* Reading text:
---

Here’s a commentary on one of AlphaGo’s games against the European champ.


Really enjoyed this explanation, thanks.


An update: the Lee Sedol-AlphaGo games will be played starting on Wednesday at 1pm Korea time, or 11pm the night before Eastern time (so tomorrow). The schedule is for March 9th, 10th, 12th, 13th, and 15th, all with the same start time.

The matches will be played with two hours of main time, plus three sixty-second byo-yomi periods, which is about twice as much time as AlphaGo had when it beat Fan Hui. I’m not altogether sure this was wise on Lee Sedol’s part—AlphaGo did better against Fan Hui with increasing time. (Fan Hui won some games quickplay, but lost all of the longer time-control games.) Then again, Lee may feel he’s a better player with thinking time than on a blitz clock. As a final potential spoiling factor, Lee Sedol just lost a major match today, and that may throw him a little going into Wednesday.

Anyway, I’ll be watching the first game, or at least part of it. (EST is not friendly to Korea time.) I fully expect that GoGameGuru or someone else will have a commentary as soon as the first game is over, and I’ll probably have some remarks after the first game or two.

---

* What you have to do:
Can you continue the forum thread on the Lee Sedol–AlphaGo match, starting right after its last sentence?

---

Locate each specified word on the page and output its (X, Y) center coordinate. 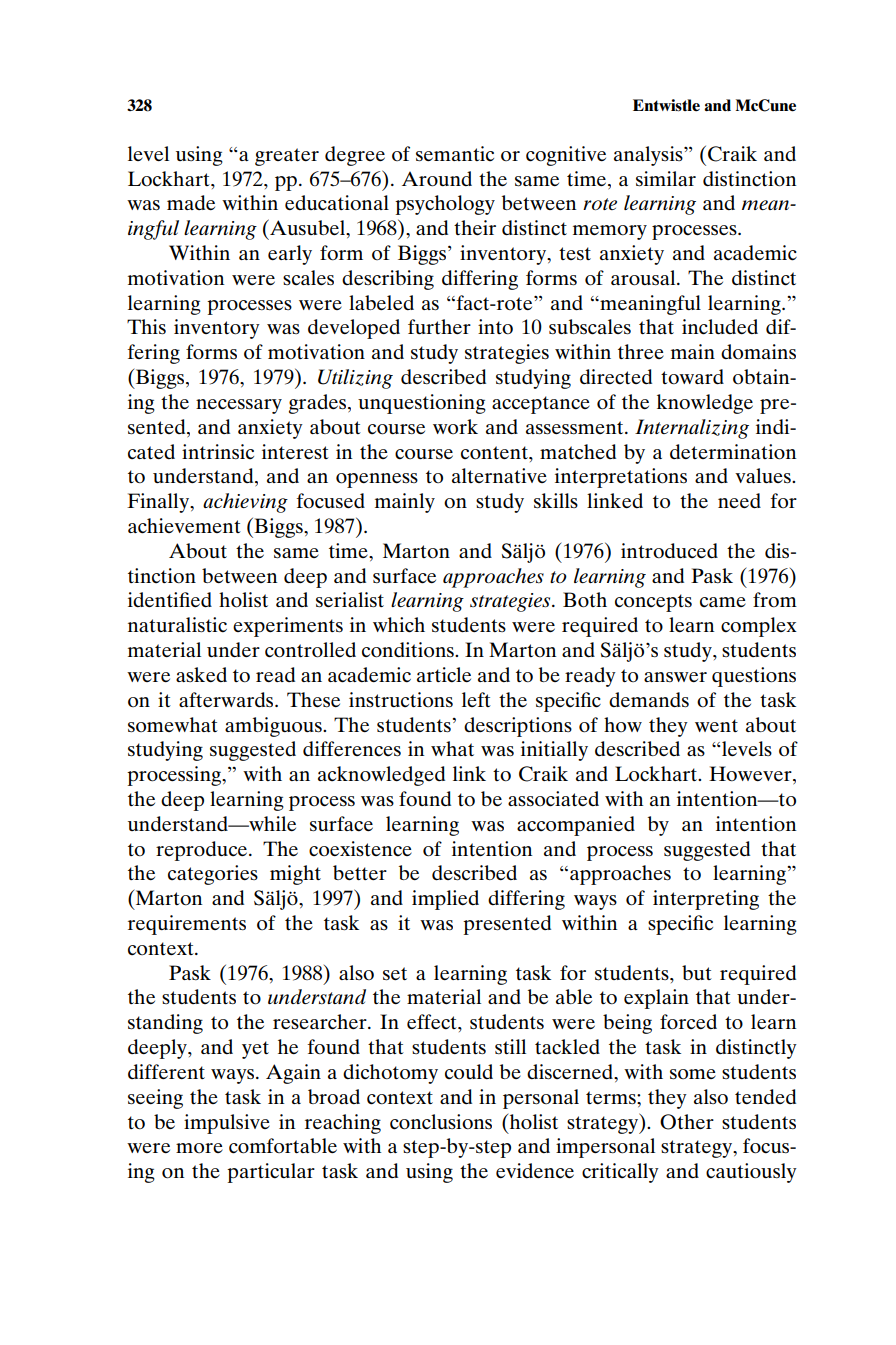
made (191, 202)
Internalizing (692, 429)
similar (666, 178)
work (455, 426)
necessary (239, 406)
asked (201, 674)
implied (445, 900)
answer (675, 677)
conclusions (441, 1122)
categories (213, 875)
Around (437, 179)
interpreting (706, 900)
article (444, 675)
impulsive (227, 1124)
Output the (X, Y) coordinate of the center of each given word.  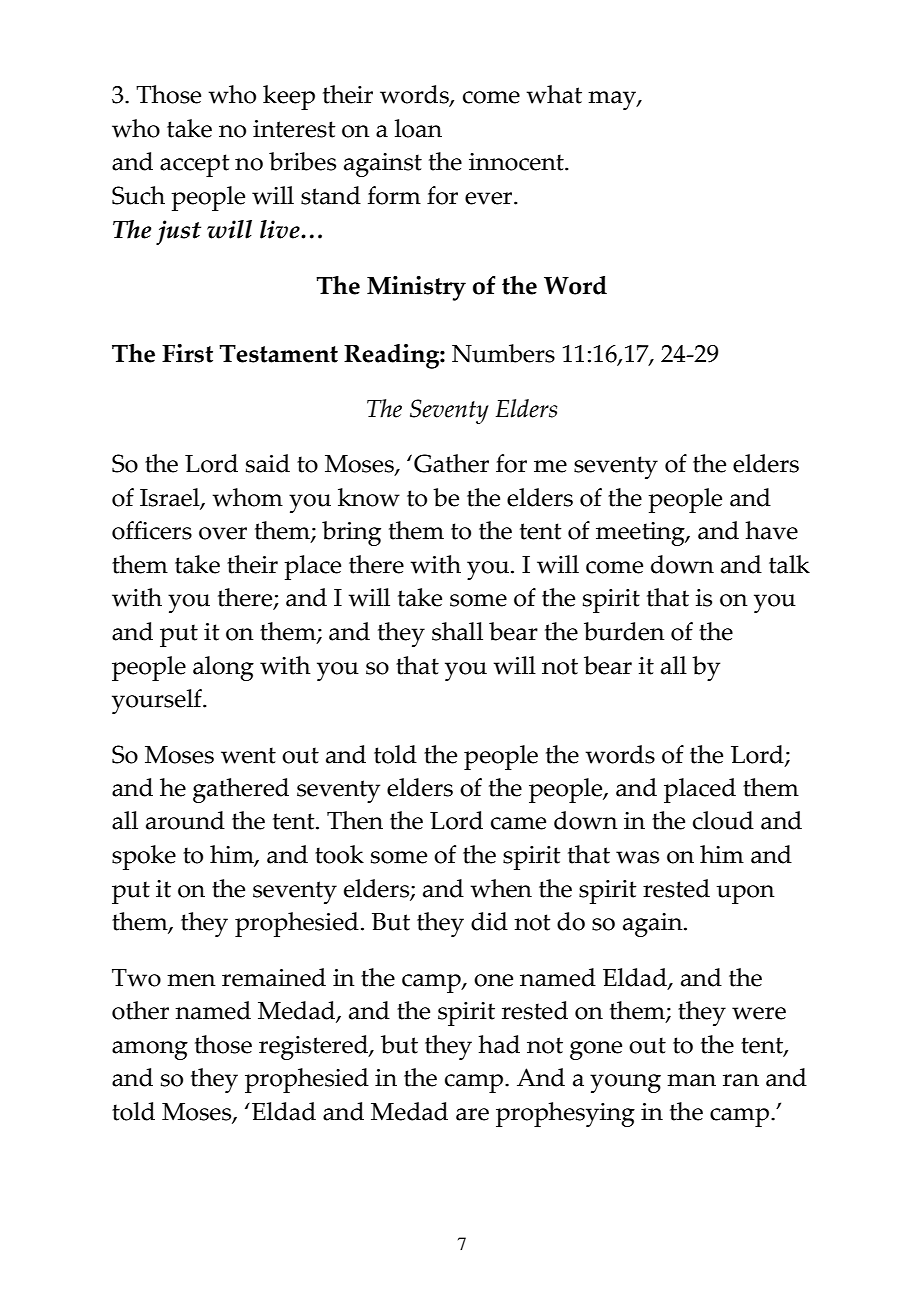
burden (624, 631)
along (223, 668)
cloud (723, 820)
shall (457, 631)
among (150, 1050)
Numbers (503, 353)
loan (418, 128)
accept (195, 165)
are (472, 1114)
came (518, 823)
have (771, 530)
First (187, 353)
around (185, 820)
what (554, 94)
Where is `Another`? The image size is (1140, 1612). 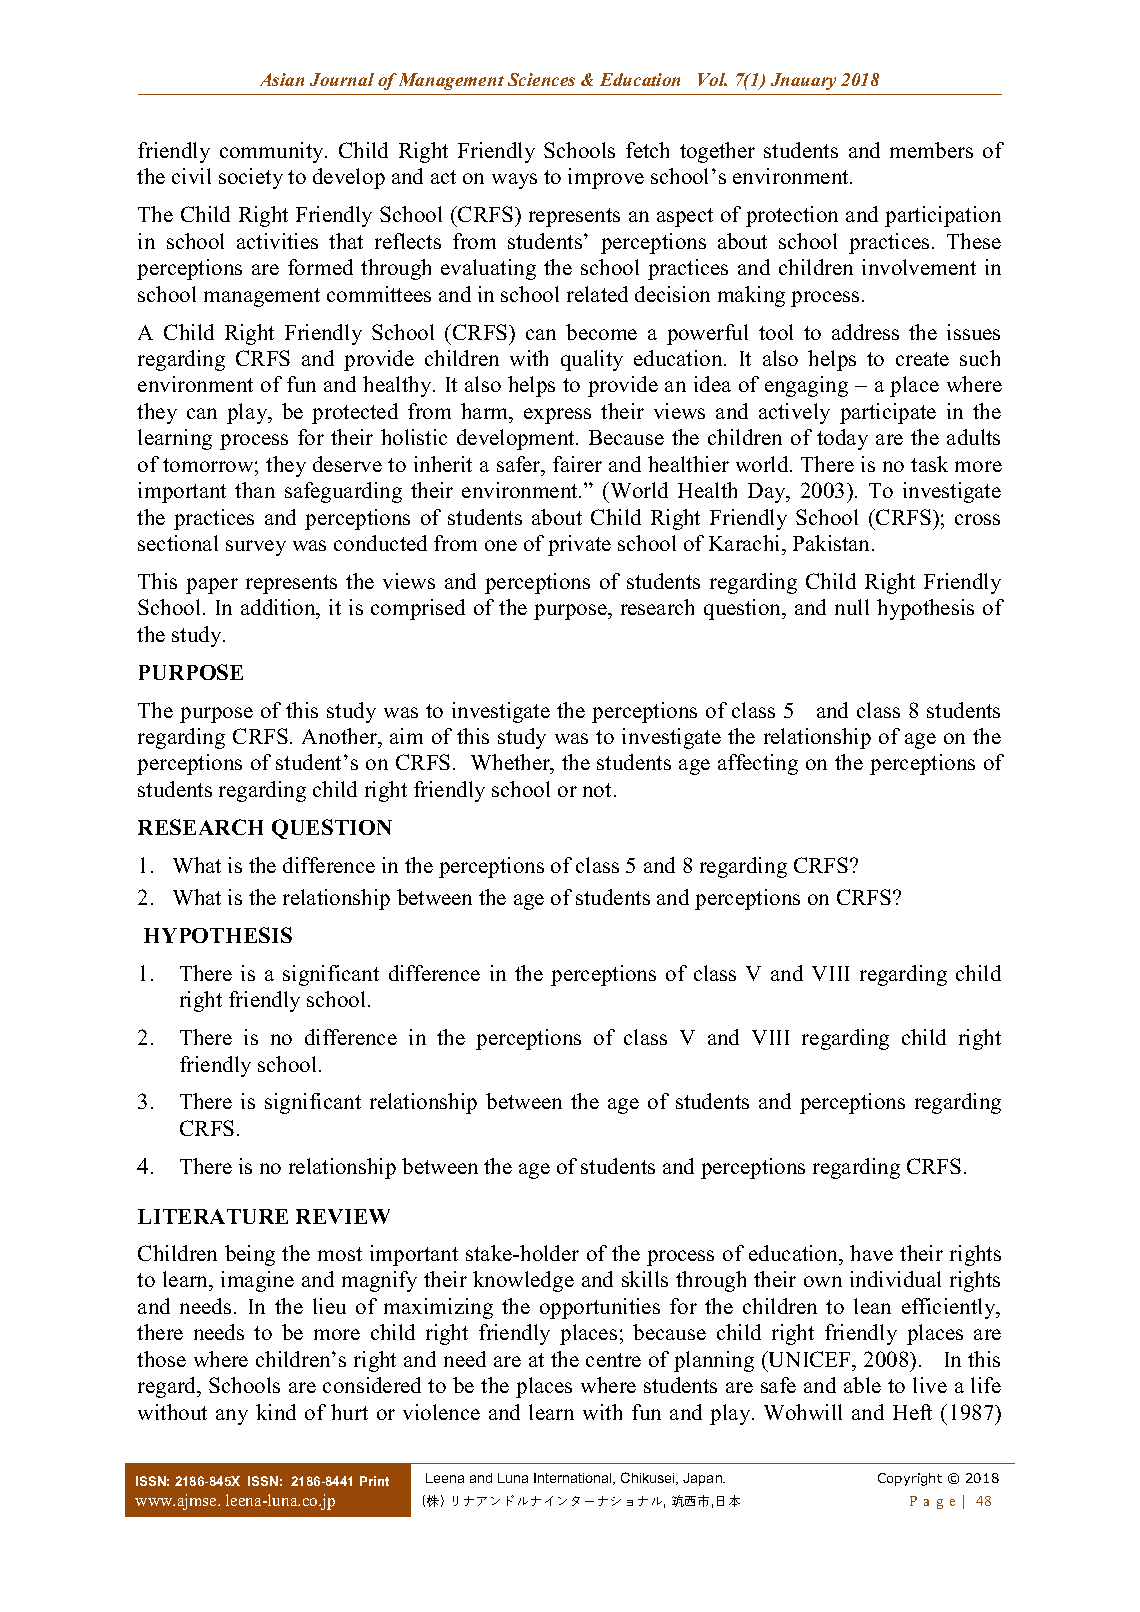
Another is located at coordinates (341, 736).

---

* Result of this exercise:
If it’s broadly the same program and set of training data as last time, I’m going to predict a 5-0 sweep by Lee Sedol. However, it’s possible they’ve done some serious work on AlphaGo and its training data,which I believe was entirely from amateur games, or they held something back from the previous version. In that case, maybe it could be 4-1 or 3-2 to Sedol with some very narrow margins of victory. But I think people expecting AlphaGo to win again vastly underestimate the difference between the European champion and a top Korean professional. I’ve played a lot of Starcraft, I’m under no such illusions :P.

And if I’m wrong, I for one welcome our new AI overlords.


I’m expecting a 3-2 or 4-1 win for AlphaGo, myself, unless Lee Sedol finds a repeatably exploitable weakness. We’ll see, though, and the first game should be telling. I’ll be liveblogging the first two or three hours of the broadcast, if you can’t catch the broadcast or would prefer a kinda-real-time text recap tomorrow.


Looks like AlphaGo has gotten better and won the first game handily. This is really a remarkable demonstration of the wider applicability of neural networks and a validation of them as a model for human thinking.


I agree with “wider applicability”, but I think the types of networks they are using are a very very loose model of the brain. So I think they show that the architecture doesn’t have to be terribly similar to come up with powerful results.


Mike is right: neural networks are much more a model for generic machine learning than a model for the human brain, but nevertheless it’s an awesome pattern that seems to be opening up whole new fields in AI design.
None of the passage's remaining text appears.